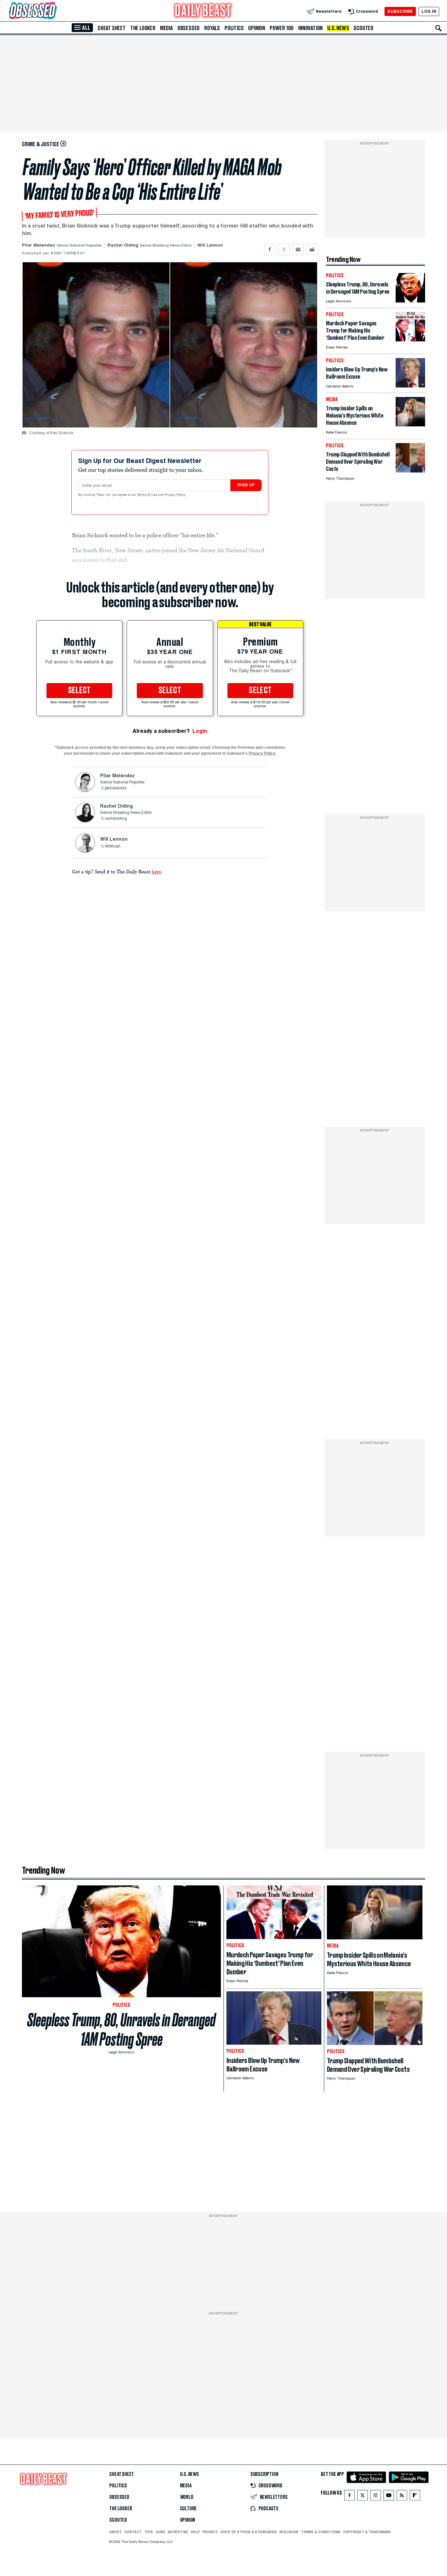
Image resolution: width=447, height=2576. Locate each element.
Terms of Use (147, 495)
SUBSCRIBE (400, 11)
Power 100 (282, 28)
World (186, 2497)
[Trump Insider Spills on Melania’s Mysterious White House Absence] (410, 424)
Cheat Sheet (112, 28)
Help (195, 2532)
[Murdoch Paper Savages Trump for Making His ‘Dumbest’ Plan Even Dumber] (410, 339)
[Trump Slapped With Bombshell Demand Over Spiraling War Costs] (410, 470)
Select (79, 690)
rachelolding (116, 819)
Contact (133, 2532)
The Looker (142, 28)
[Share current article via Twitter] (284, 249)
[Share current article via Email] (298, 249)
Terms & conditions (320, 2532)
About (115, 2532)
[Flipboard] (415, 2496)
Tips (148, 2532)
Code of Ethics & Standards (248, 2532)
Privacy (210, 2532)
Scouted (363, 28)
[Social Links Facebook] (349, 2496)
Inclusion (288, 2532)
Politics (233, 28)
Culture (188, 2508)
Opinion (256, 28)
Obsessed (188, 28)
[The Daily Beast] (203, 11)
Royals (212, 28)
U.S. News (338, 28)
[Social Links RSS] (402, 2496)
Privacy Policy (175, 495)
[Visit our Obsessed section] (53, 11)
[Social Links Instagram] (375, 2496)
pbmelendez (116, 788)
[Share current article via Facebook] (270, 249)
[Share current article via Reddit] (312, 249)
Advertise (178, 2532)
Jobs (160, 2532)
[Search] (438, 28)
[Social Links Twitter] (362, 2496)
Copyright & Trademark (367, 2532)
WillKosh (112, 847)
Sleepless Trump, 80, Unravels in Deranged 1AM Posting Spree (121, 2030)
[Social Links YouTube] (389, 2496)
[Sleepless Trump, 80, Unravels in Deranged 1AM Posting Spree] (410, 300)
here (156, 871)
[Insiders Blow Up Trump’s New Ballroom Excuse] (410, 385)
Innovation (310, 28)
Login (199, 731)
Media (166, 28)
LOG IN (428, 11)
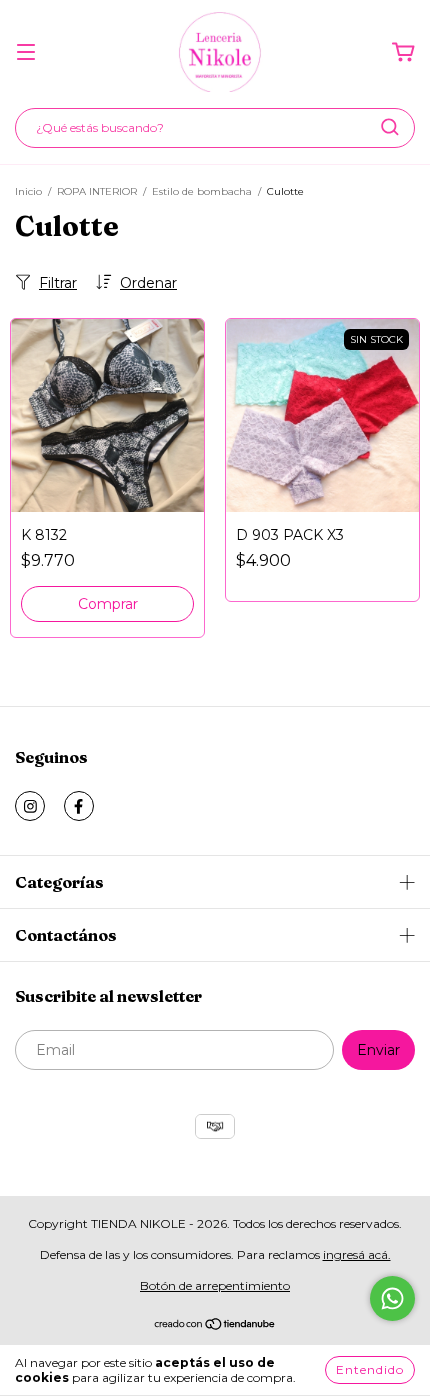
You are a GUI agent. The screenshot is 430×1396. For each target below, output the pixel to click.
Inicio (28, 191)
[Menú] (26, 53)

•••••

TASK DESCRIPTION -
Please reproduce the whole listing exactly; the pictures stay out.

TASK OUTPUT -
Image resolution: width=447, height=2576. Locate each element.
Terms of Use (147, 495)
SUBSCRIBE (400, 11)
Power 100 (282, 28)
World (186, 2497)
[Trump Insider Spills on Melania’s Mysterious White House Absence] (410, 424)
Cheat Sheet (112, 28)
Help (195, 2532)
[Murdoch Paper Savages Trump for Making His ‘Dumbest’ Plan Even Dumber] (410, 339)
[Trump Slapped With Bombshell Demand Over Spiraling War Costs] (410, 470)
Select (79, 690)
rachelolding (116, 819)
Contact (133, 2532)
The Looker (142, 28)
[Share current article via Twitter] (284, 249)
[Share current article via Email] (298, 249)
Terms & conditions (320, 2532)
About (115, 2532)
[Flipboard] (415, 2496)
Tips (148, 2532)
Code of Ethics & Standards (248, 2532)
Privacy (210, 2532)
Scouted (363, 28)
[Social Links Facebook] (349, 2496)
Inclusion (288, 2532)
Politics (233, 28)
Culture (188, 2508)
Opinion (256, 28)
Obsessed (188, 28)
[The Daily Beast] (203, 11)
Royals (212, 28)
U.S. News (338, 28)
[Social Links RSS] (402, 2496)
Privacy Policy (175, 495)
[Visit our Obsessed section] (53, 11)
[Social Links Instagram] (375, 2496)
pbmelendez (116, 788)
[Share current article via Facebook] (270, 249)
[Share current article via Reddit] (312, 249)
Advertise (178, 2532)
Jobs (160, 2532)
[Search] (438, 28)
[Social Links Twitter] (362, 2496)
Copyright & Trademark (367, 2532)
WillKosh (112, 847)
Sleepless Trump, 80, Unravels in Deranged 1AM Posting Spree (121, 2030)
[Social Links YouTube] (389, 2496)
[Sleepless Trump, 80, Unravels in Deranged 1AM Posting Spree] (410, 300)
here (156, 871)
[Insiders Blow Up Trump’s New Ballroom Excuse] (410, 385)
Innovation (310, 28)
Login (199, 731)
Media (166, 28)
LOG IN (428, 11)
You are a GUI agent. The screenshot is 430×1396. For each target below, output the pixel to click.
Inicio (28, 191)
[Menú] (26, 53)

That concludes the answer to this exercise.